WHAT THIS TASK INVOLVES
The pictures stay out; all of the data is to be printed exactly.

[Dataset items]
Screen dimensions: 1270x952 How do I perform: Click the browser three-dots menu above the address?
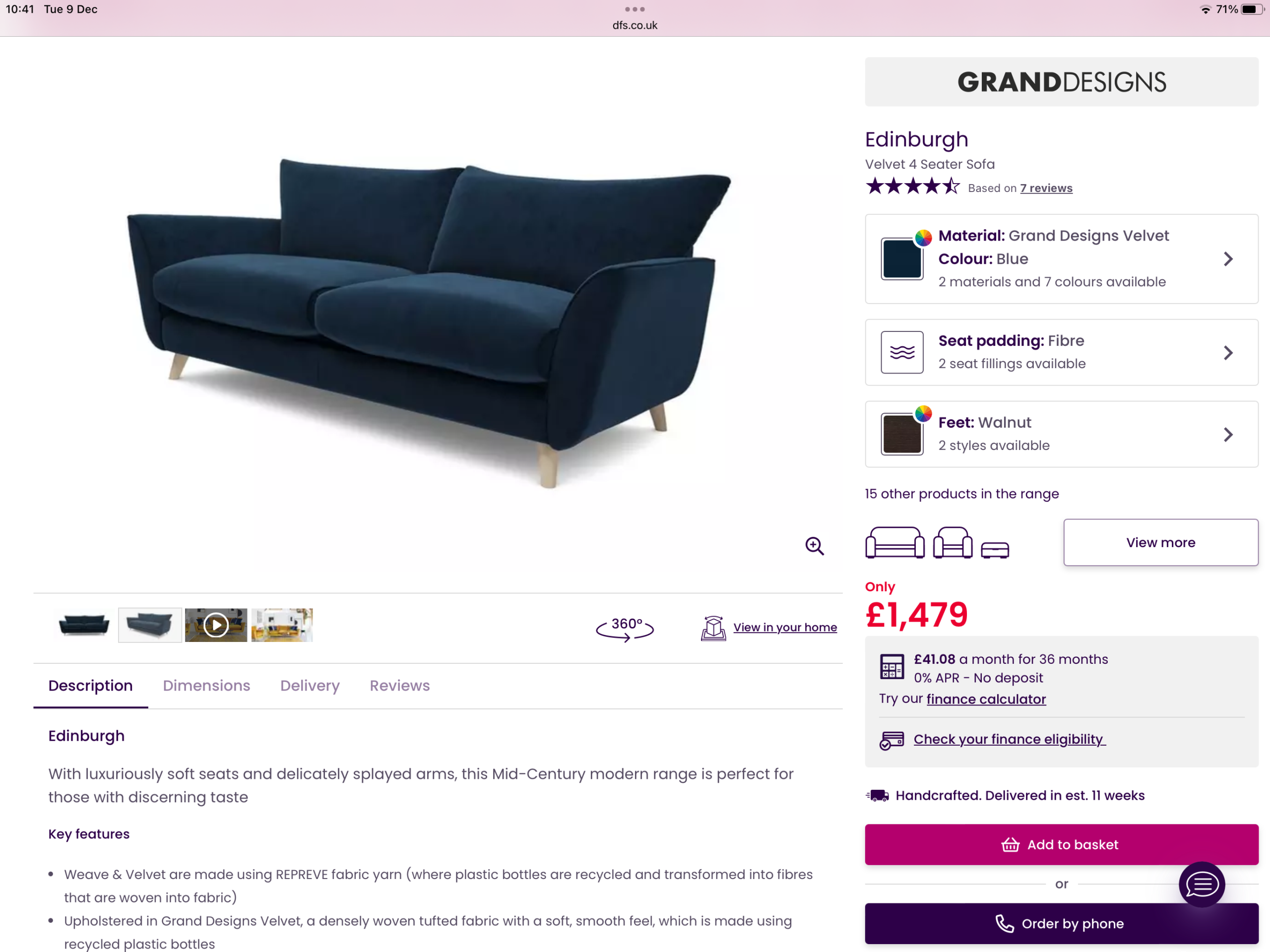(635, 9)
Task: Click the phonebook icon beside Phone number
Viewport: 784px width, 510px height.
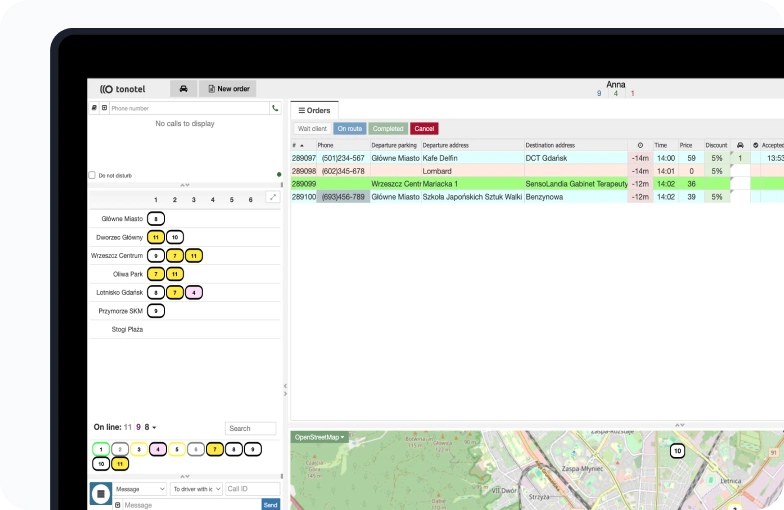Action: [x=94, y=108]
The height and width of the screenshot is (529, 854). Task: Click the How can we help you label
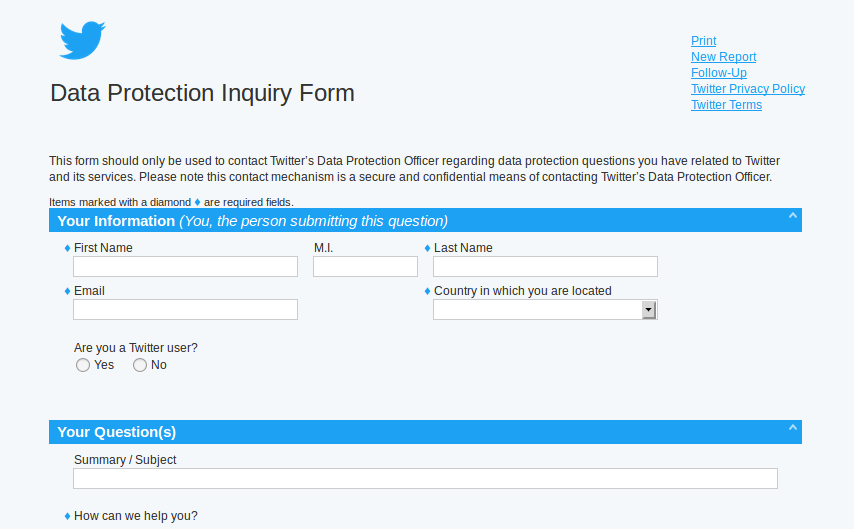[136, 516]
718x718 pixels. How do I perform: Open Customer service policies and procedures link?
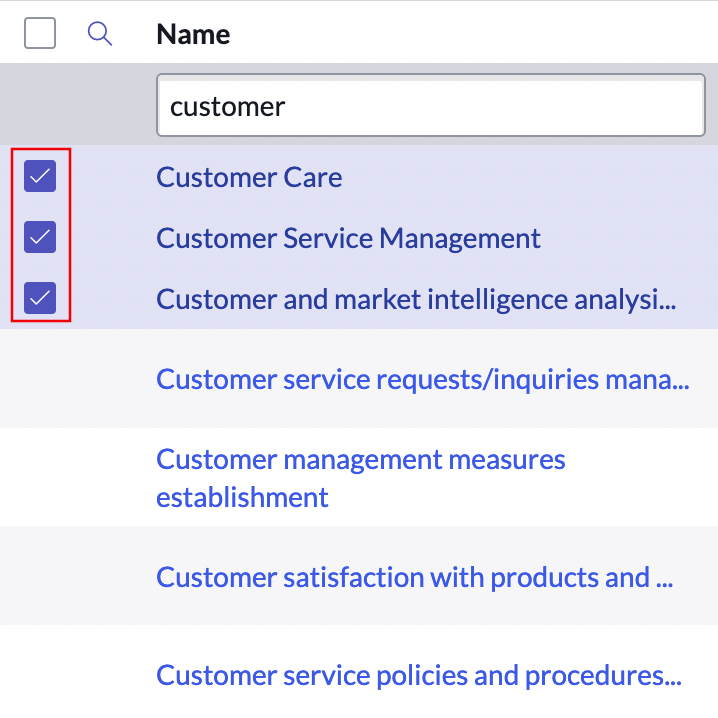419,676
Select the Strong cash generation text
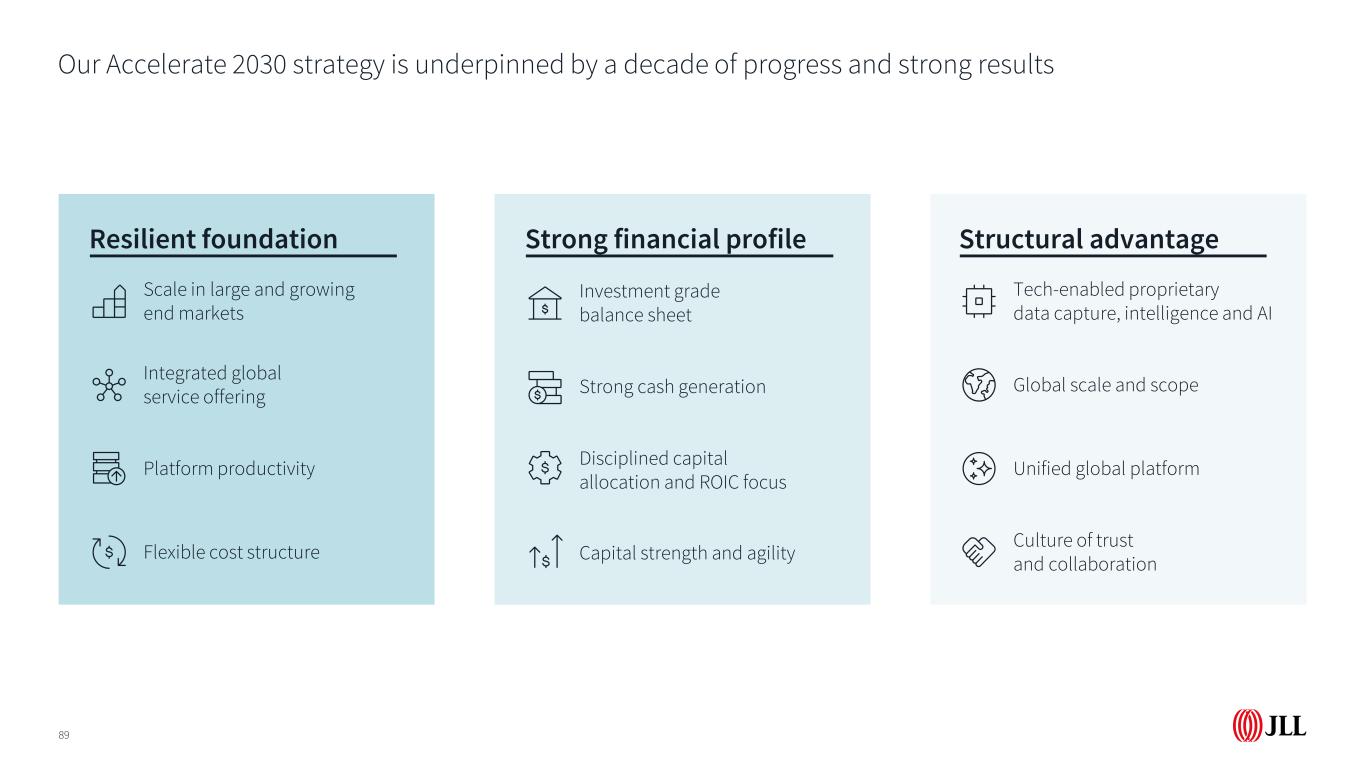Screen dimensions: 1365x768 pos(673,387)
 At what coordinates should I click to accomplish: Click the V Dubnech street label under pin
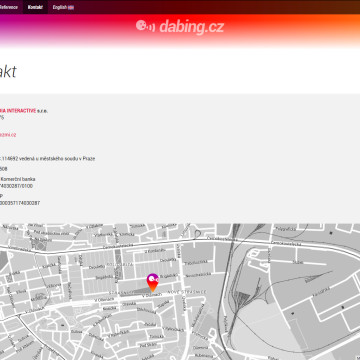[x=152, y=295]
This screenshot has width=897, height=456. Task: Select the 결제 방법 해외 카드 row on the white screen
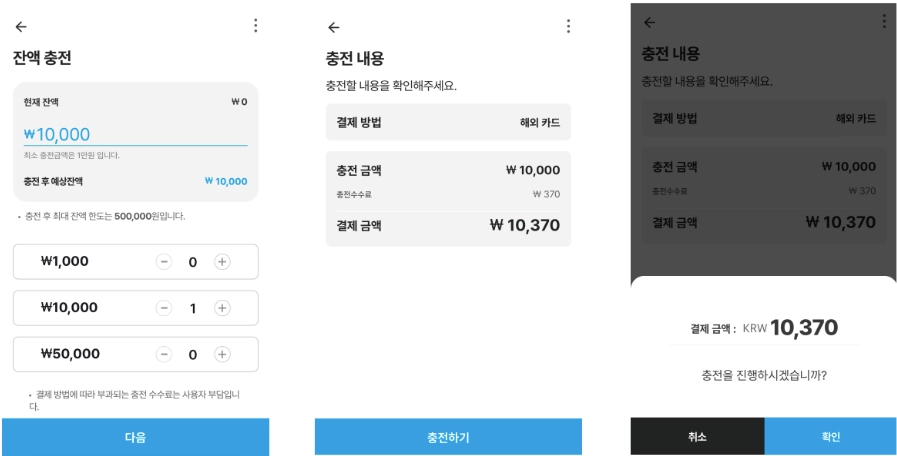pyautogui.click(x=448, y=122)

OUTPUT OF THE EXERCISE
Screen dimensions: 1270x952 How do I perform: Click the browser three-dots menu above the address?
(635, 9)
Task: Click the phonebook icon beside Phone number
Viewport: 784px width, 510px height.
Action: [x=94, y=108]
The height and width of the screenshot is (529, 854). Task: Click the How can we help you label
[136, 516]
718x718 pixels. How do I perform: Open Customer service policies and procedures link?
419,676
Select the Strong cash generation text
Screen dimensions: 1365x768 pos(673,387)
 At what coordinates should I click to accomplish: Click the V Dubnech street label under pin
[x=152, y=295]
This screenshot has width=897, height=456. Task: Select the 결제 방법 해외 카드 row on the white screen
pyautogui.click(x=448, y=122)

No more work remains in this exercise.